Différence de niveau de vie
Pour faire face à la perte d’autonomie des personnes âgées, qui devrait augmenter avec le vieillissement de la population, les Français sont en revanche beaucoup moins nombreux à pencher pour une ponction sur l’héritage (14 %) ou une contribution des enfants et petits-enfants (10 %) même si celle-là se fait en fonction de leurs moyens. Le système d’assurance obligatoire est même privilégié par les personnes ayant 65 ans et plus (44 %) devant le recours aux impôts ou aux cotisations sociales (36 %). « Pour eux la dépendance devient un risque et pas une certitude », avance Jérôme Jaffré, dirigeant du Centre d’études et de connaissances sur l’opinion publique, qui a coordonné les travaux. Cette préférence pourrait aussi s’expliquer par le niveau de vie des retraités, qui est supérieur à celui de la population générale et pourrait faciliter le recours à l’assurance. Des contrats d’assurance-dépendance existent déjà, mais ce type de couverture reste peu développé.

A la fin de 2017, 2,7 millions de personnes étaient couvertes contre ce risque auprès d’une société d’assurance, selon la Fédération française de l’assurance (FFA). Beaucoup de particuliers plutôt intéressés par ce type de protection font marche arrière quand ils réalisent son prix, assure Yvan Stolarczuk, directeur d’Amphitéa.

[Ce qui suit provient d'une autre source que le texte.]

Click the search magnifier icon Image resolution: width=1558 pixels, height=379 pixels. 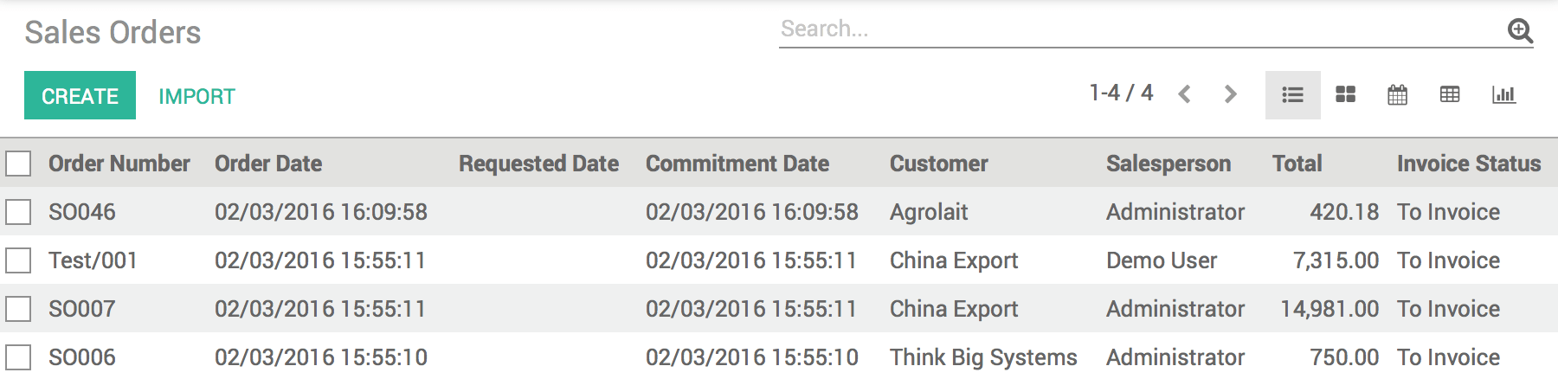pos(1520,31)
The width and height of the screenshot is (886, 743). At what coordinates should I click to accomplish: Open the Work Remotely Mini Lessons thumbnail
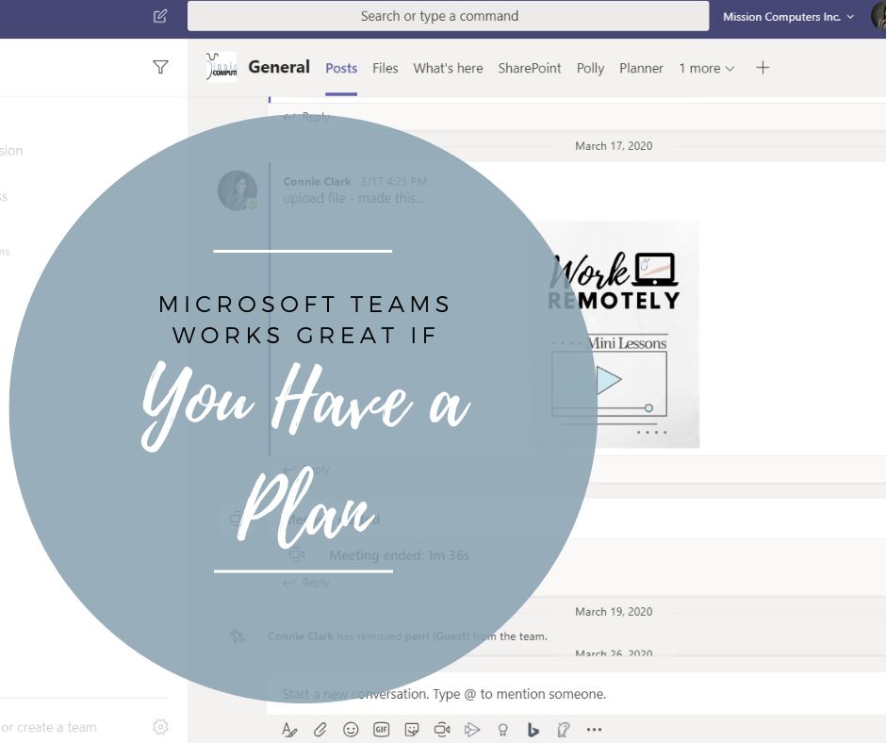(x=615, y=335)
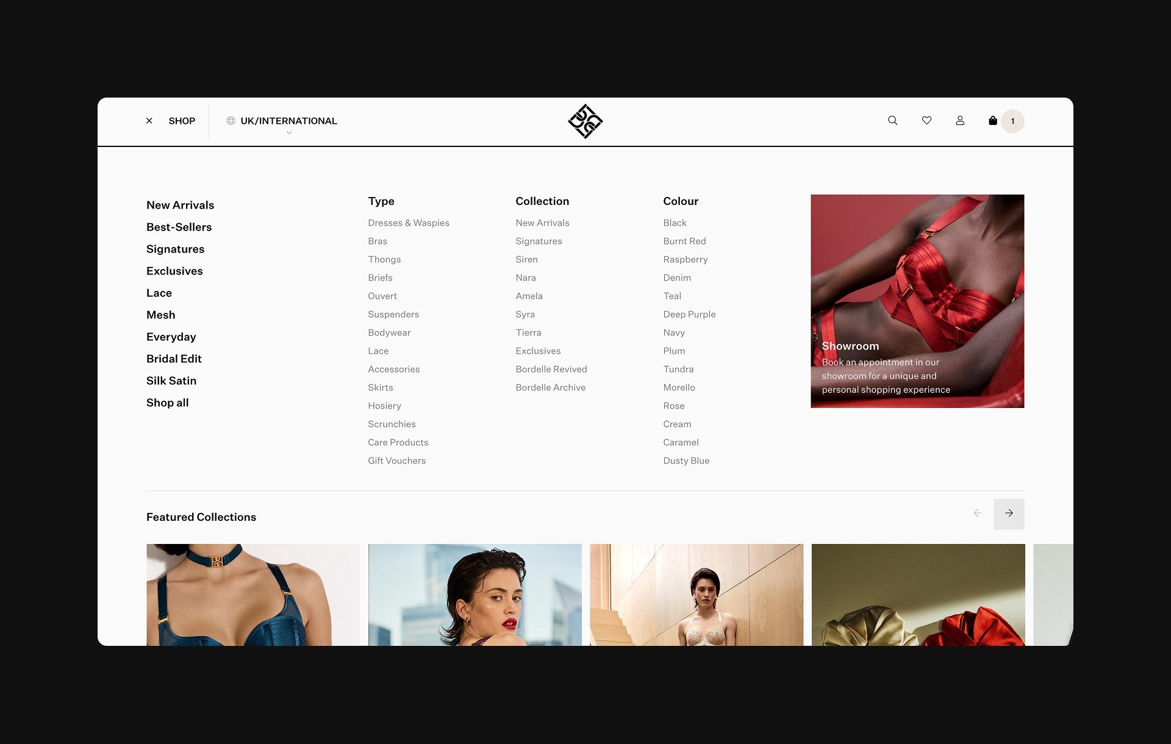Viewport: 1171px width, 744px height.
Task: Click the shopping bag icon
Action: tap(993, 121)
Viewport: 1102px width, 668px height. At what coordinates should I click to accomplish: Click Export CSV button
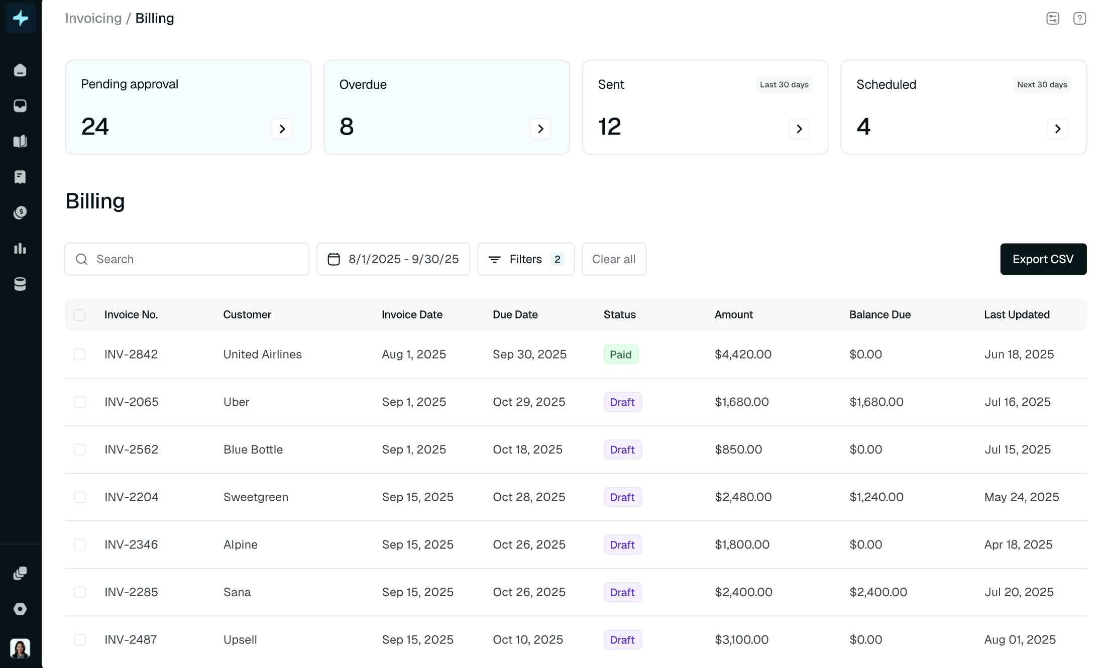click(1043, 259)
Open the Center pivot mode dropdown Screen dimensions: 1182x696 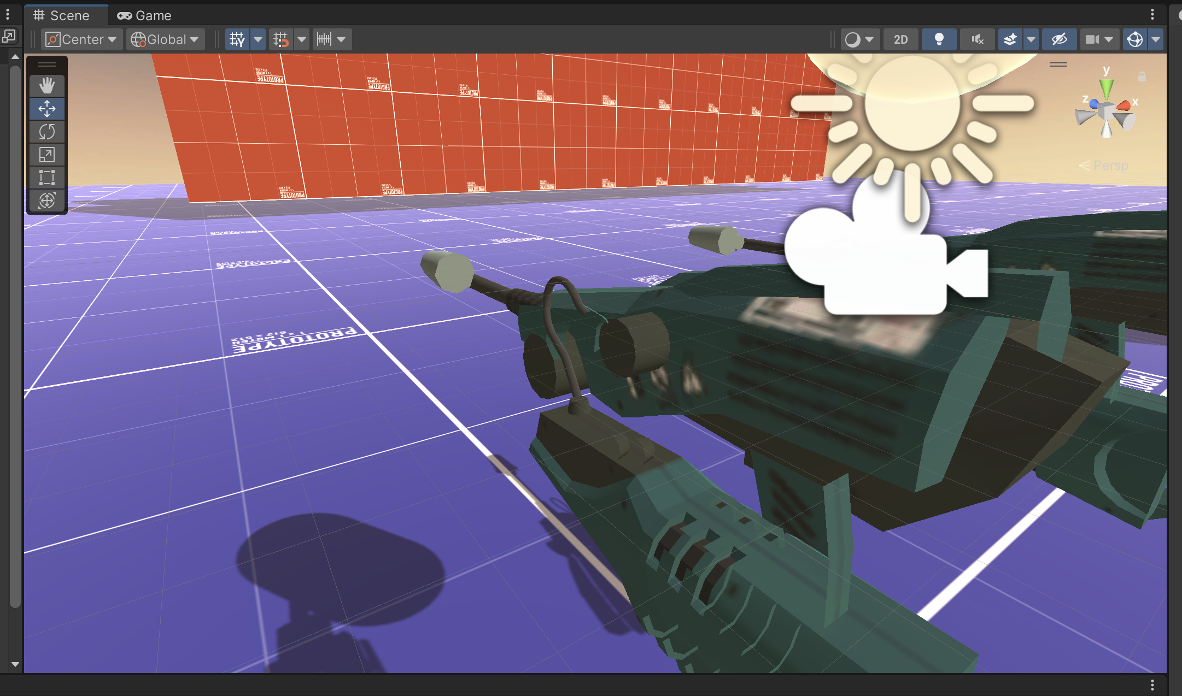(81, 39)
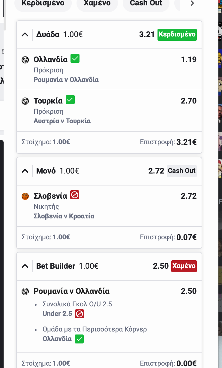
Task: Collapse the Δυάδα bet slip
Action: pyautogui.click(x=25, y=35)
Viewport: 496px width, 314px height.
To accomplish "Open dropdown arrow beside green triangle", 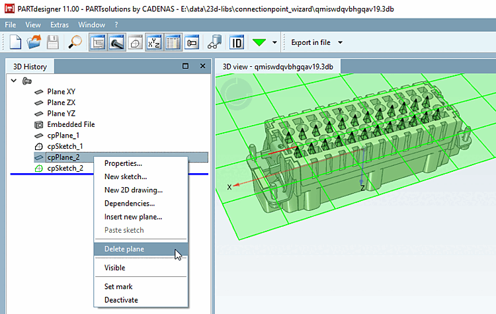I will pyautogui.click(x=274, y=43).

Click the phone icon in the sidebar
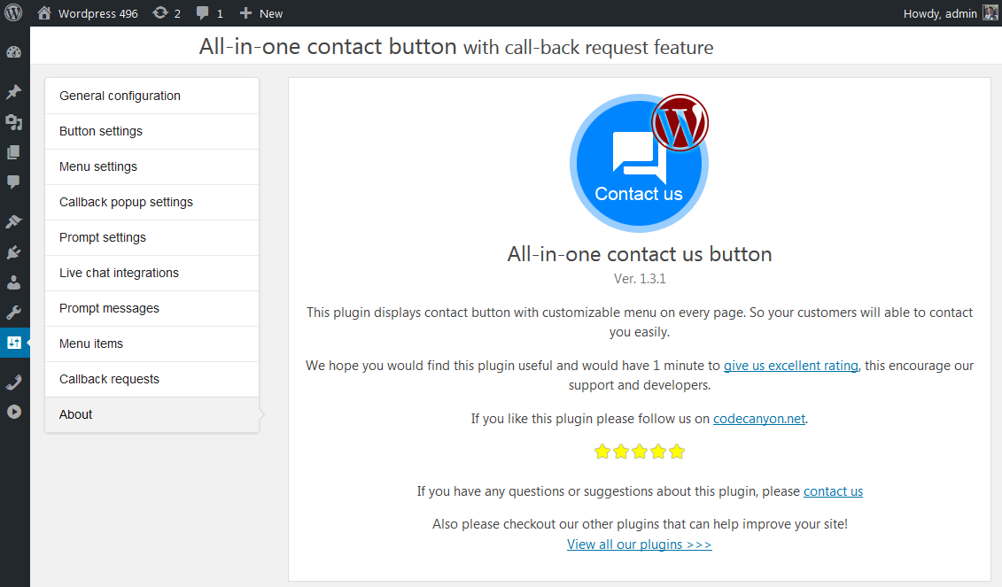pos(13,382)
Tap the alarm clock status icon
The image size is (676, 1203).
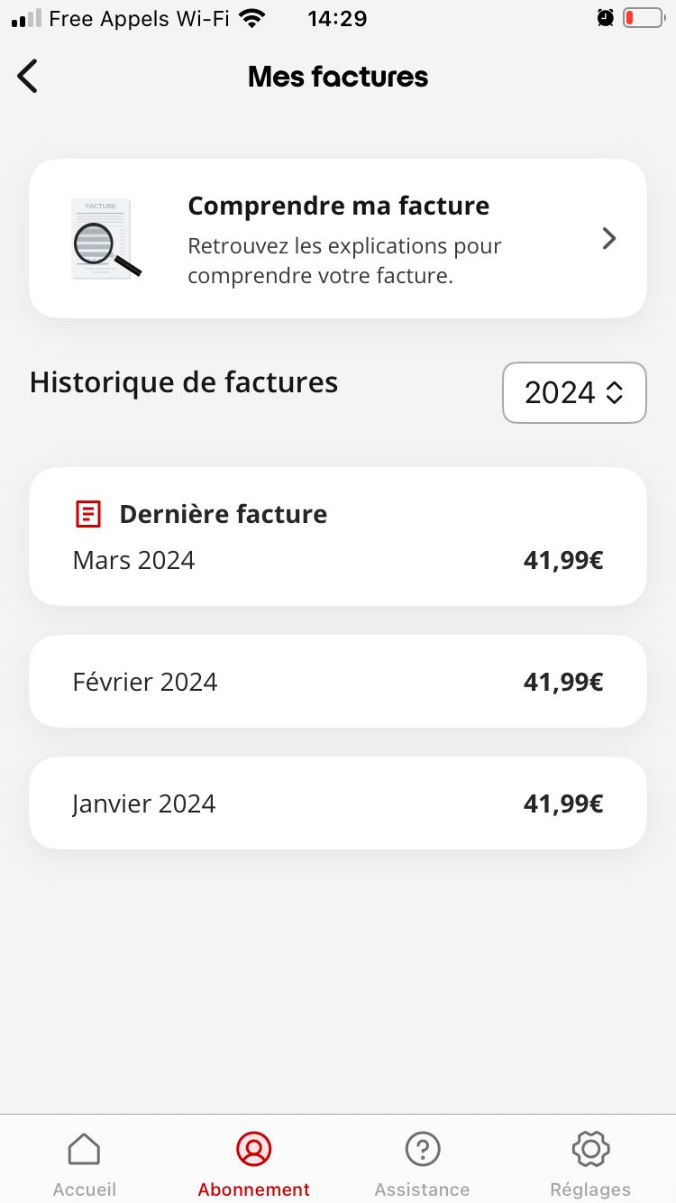coord(606,18)

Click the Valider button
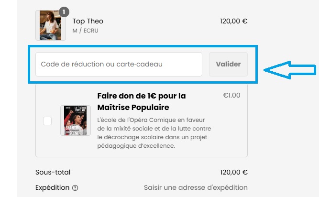point(228,64)
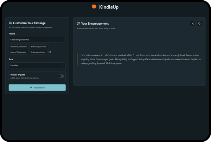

D’autre part, la prise en charge de la dépendance est loin d’être une évidence pour les compagnies d’assurances. « Il y a un vrai sujet technique, avance André Renaudin, directeur d’AG2R La Mondiale Matmut. On n’a pas de statistiques et surtout pas de statistiques à long terme », a-t-il expliqué mardi. Par ailleurs, plus le risque est difficile à maîtriser, plus les assureurs ont besoin de mobiliser de fonds propres. Aux yeux du dirigeant, une solution de financement de la dépendance consisterait à proposer aux particuliers de mettre de côté une partie de leur retraite supplémentaire quand ils sont en bonne santé. Quitte à l’augmenter de cette réserve le jour où ils ont besoin d’argent pour être pris en charge.